Monson Photography FAQ: I purchased digital images. Now what?
First of all, thank you for your purchase! Secondly, thank you for caring enough about the quality of your portraits to ask about printing methods.
The production of a professional photograph begins, of course, at your session, with a knowledgeable and skilled photographer. But it doesn't end there. When I edit my images, I am processing them on a computer that has been calibrated for accurate colors of clothing, backgrounds, and skin. When you view your images in your gallery on your home PC or mobile phone, they may look slightly different than on my device, as your PC or cell phone have most likely not undergone calibration. However, when you send them to a decent lab for printing, the prints should end up being an accurate reflection of the true colors. Unfortunately, this isn't always the case.

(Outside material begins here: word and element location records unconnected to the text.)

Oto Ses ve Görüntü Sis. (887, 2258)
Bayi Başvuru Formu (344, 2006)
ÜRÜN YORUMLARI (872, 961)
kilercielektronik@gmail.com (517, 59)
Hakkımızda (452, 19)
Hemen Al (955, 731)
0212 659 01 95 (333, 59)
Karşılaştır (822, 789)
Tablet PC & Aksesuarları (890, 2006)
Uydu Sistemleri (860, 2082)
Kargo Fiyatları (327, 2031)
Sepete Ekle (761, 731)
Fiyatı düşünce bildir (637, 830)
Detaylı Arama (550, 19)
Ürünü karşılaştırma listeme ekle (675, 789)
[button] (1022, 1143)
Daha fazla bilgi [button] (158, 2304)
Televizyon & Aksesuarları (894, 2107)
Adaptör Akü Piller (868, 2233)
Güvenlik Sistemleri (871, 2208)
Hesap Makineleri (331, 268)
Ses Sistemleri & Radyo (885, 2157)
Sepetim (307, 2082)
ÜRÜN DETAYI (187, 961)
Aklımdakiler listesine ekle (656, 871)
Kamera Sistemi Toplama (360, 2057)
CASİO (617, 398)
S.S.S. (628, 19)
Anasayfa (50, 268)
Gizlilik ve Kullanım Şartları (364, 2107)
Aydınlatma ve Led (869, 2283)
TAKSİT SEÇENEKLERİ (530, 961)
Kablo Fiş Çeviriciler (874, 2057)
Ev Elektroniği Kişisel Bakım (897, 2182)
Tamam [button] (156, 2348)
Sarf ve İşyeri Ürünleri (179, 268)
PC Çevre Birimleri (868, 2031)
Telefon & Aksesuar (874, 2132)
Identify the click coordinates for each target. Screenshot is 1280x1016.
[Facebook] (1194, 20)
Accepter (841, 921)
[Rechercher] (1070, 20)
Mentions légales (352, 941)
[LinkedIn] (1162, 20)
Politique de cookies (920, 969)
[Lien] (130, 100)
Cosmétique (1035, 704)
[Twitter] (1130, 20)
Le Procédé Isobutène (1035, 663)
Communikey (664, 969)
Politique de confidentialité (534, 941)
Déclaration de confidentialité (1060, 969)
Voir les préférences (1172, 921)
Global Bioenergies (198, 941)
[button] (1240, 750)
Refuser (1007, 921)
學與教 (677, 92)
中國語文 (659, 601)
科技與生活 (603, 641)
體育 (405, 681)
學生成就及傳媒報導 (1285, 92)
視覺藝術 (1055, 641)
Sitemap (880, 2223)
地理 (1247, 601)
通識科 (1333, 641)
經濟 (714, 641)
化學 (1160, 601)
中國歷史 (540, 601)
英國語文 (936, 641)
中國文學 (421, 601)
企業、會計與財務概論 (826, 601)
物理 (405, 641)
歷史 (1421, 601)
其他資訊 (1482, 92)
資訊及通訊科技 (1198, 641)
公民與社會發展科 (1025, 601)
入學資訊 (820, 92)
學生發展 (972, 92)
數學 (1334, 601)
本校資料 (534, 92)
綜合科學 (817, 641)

Professional photographers, including myself, use professional labs with high quality, calibrated photo printers and archival quality papers and inks. Consumer labs, such Walgreen's, Snapfish, or Wal-Mart, use a much more cost efficient method of producing your photos. And although this is fine for most snapshots that we take with our personal cameras or cell phones, you certainly wouldn't want the professional photographs you paid for looking anything less than that while hanging on your wall.
Although I haven't personally done a side-by-side print comparison, many other photographers have, and the results are astounding. Take for example, this comparison done by the incredibly talented Corey Ann Photography out of Ohio. Do you see the difference?
For these reasons, I like to refer my Clients to a consumer lab I trust for their printing needs. One that I have used personally for snapshots and vacation photos is Mpix. Their printing is close to being on par with some pro labs I've used, and they offer endless options for products, including wall art and photo books, at an incredibly reasonable rate. Further, their customer service is outstanding.
If you looked at Corey Ann's comparison in the link above, you will see that Mpix is one of her comparison labs. And although in her example, she notes that Mpix prints a tad 'warmer' than some other labs, I can testify that this has never been an issue for me, as I tend to prefer warmer tones in my photos, and the prints have always been just as sharp as from my pro lab.
I would still recommend that you order any item larger than 8x10" through me, where it will be printed by a pro lab, but I would definitely recommend Mpix for anything else.